Qui a eu le plus souvent la possession du ballon ? Les Gallois. Qui a le plus occupé le terrain de l'adversaire ? Les Gallois. Qui a joué le plus dans les 22 mètres rivaux ? Les Gallois. En clair, même les statistiques s'y sont mises, comme pour mieux singulariser ce score final étrange et scandaleux, qui tient peut-être à une pénalité au quart d'heure de jeu refusée à James Hook, le buteur gallois, et que tout le monde avait vu passer entre les barres. Pour ne pas accabler encore plus les hommes sifflets, on ne mentionnera qu'en passant leur insistante mansuétude pour les fautes au sol des Springboks dans les regroupements. Un talonnage à la main aussi visible qu'un nez au milieu d'une figure a cependant échappé à la vigilance d'un juge de touche, dépossédant les Gallois d'une pénalité à tenter.
Ce constat importe peu face à un autre beaucoup plus inquiétant. En 2007, les Sud-Africains avaient bâti leur triomphe sur un triptyque impeccable : défense, jeu au pied, talents individuels. Quatre plus tard, la belle oeuvre n'a pas résisté à l'usure du temps. La défense hoquète, le jeu au pied balbutie, et les stars sont fatiguées. Le talonneur et capitaine John Smit ne montre plus l'exemple. Il n'impressionne plus guère. Privé de son éternel compère, Bakkies Botha, Victor Matfield semble avoir perdu ses repères. Le meilleur deuxième ligne du monde en touche, n'a jamais pris en défaut ses rivaux gallois. Le troisième ligne aile, Shalk Burger, n'est plus qu'un bulldozer sans imagination, tandis que le maître à jouer de 2007, le demi de mêlée Fourie du Preez souffre d'une panne sèche d'imagination.
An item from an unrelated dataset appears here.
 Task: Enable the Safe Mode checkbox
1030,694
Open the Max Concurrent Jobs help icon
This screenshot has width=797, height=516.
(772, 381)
Derrière, la ligne de trois-quarts n'a rien pour rassurer. L'ailier Bryan Habana, virevoltant feu-follet sur les pelouses françaises, ne prend plus personne de vitesse. Face à lui, Shane Williams, 34 ans, avait tout d'un gamin. Aussi grave : un vilain mal de l'altitude paraît le rendre incapable de saisir les ballons en l'air. Quant à François Steyn, le centre jeune premier d'il y a 4 ans, désormais exilé à l'arrière, y a perdu sa coiffure, son sourire de beau gosse et ses talents de perce-muraille, même s'il a marqué le premier essai des Boks.
Les gens de bon sens diront qu'une coupe du monde ne se juge pas sur un premier match. Les champions en titre peuvent encore se reprendre. Ils ont aussi joué une équipe difficile pour leur entrée dans la compétition. N'empêche : il est très osé de croire que la coupe Webb Ellis reprendra le 23 octobre le chemin de Johannesbourg.